I believe this is why reducing the 9v to 5v, and keeping it centered, worked. Whereas when I tried to reduce from 9v to 5v with a simple 7805 regulator I had issues. I did get 5v, but the noise was horrible. I assume due to the variance in the reference grounds and it causing voltage issue on the Digi-POT pins. The 4.5v and 5.5v I measured at the OEM POTs were probably centered on the incoming 9v. Whereas the 5v I was feeding the Vdd pin was shifted to one side. So the variance was most likely way off. In hindsight, I should have measured it.

The Vdd of the MCP41100 Digi-POTs I used have a Vdd operating range of 2.7v - 5.5v, and the resistor pins (H, L, W) have an operating range of 0v - Vdd.

That said, the listed absolute maximum specs are 7.0v for Vdd and -0.6v to Vdd+1v for the other inputs/outputs.

Of course, they provide the expected disclaimer of:

MCP41100 Datasheet] Notice: Stresses above those listed under “maximum ratings” may cause permanent damage to the device. This is a stress rating only and functional operation of the device at those or any other conditions above those indicated in the operational listings of this specification is not implied.

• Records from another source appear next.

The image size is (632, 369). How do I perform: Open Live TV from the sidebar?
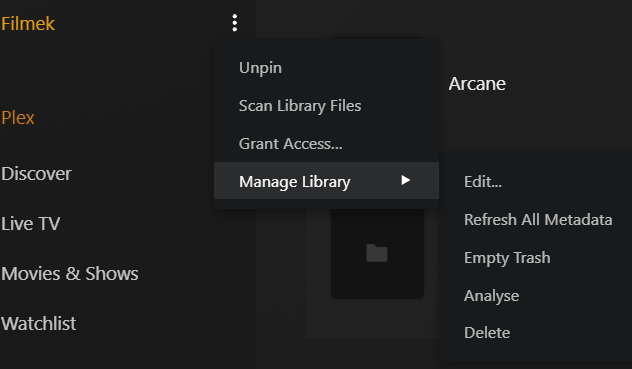(x=31, y=224)
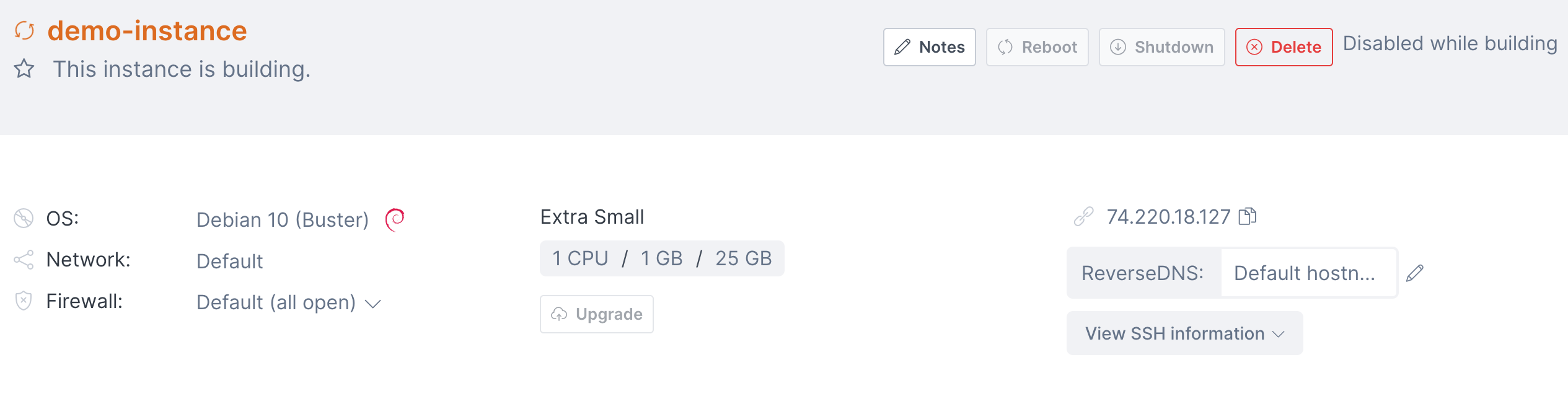Click the OS disc icon

point(24,218)
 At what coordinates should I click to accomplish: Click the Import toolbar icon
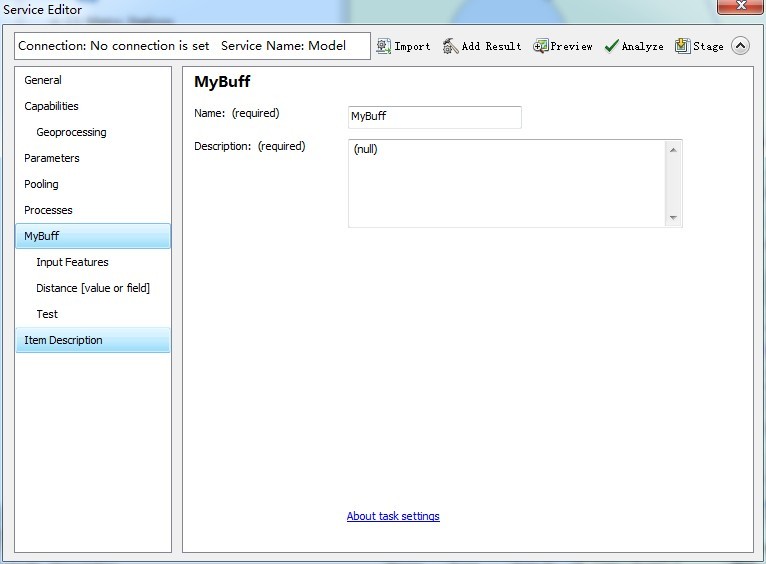384,46
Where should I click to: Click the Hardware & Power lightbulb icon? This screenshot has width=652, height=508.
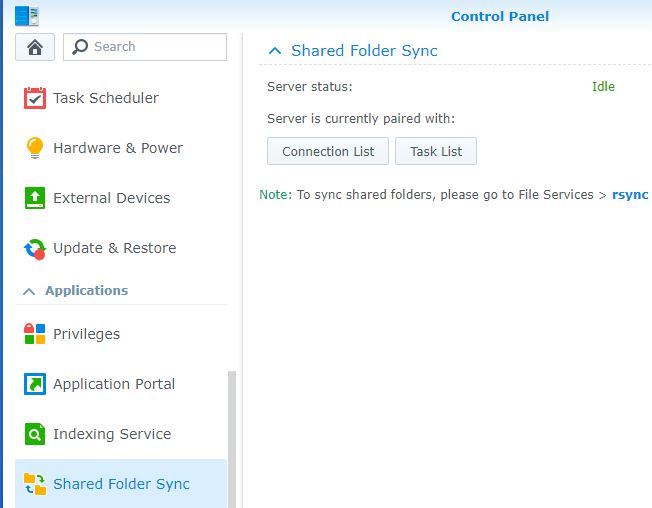coord(35,148)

Exposure to maximum rating conditions for extended periods may affect device reliability.

So on my setup, I am sending 5v to Vdd (4.95v actually), and I measured between 4.5v - 5.5v on the H, W, L pins coming from the pedal's PCB. So I could be pushing the limit of the operational specs by passing Vdd+0.55v through the resistor pins at some periods of time.

I actually considered changing out the resistors in the power supply I built for the Arduino, to up the output to 5.5v instead of 4.95v. This would bring it into specs all the way around; since Vdd is rated to 5.5v, and then H, L, W would be Vdd or Vdd-1v. What I don't know is if all the other components (opticoupler, Arduino, analog POTs, etc ...) would all be safe at 5.5v. I'll run it like this for now though, considering it is quiet and working very well.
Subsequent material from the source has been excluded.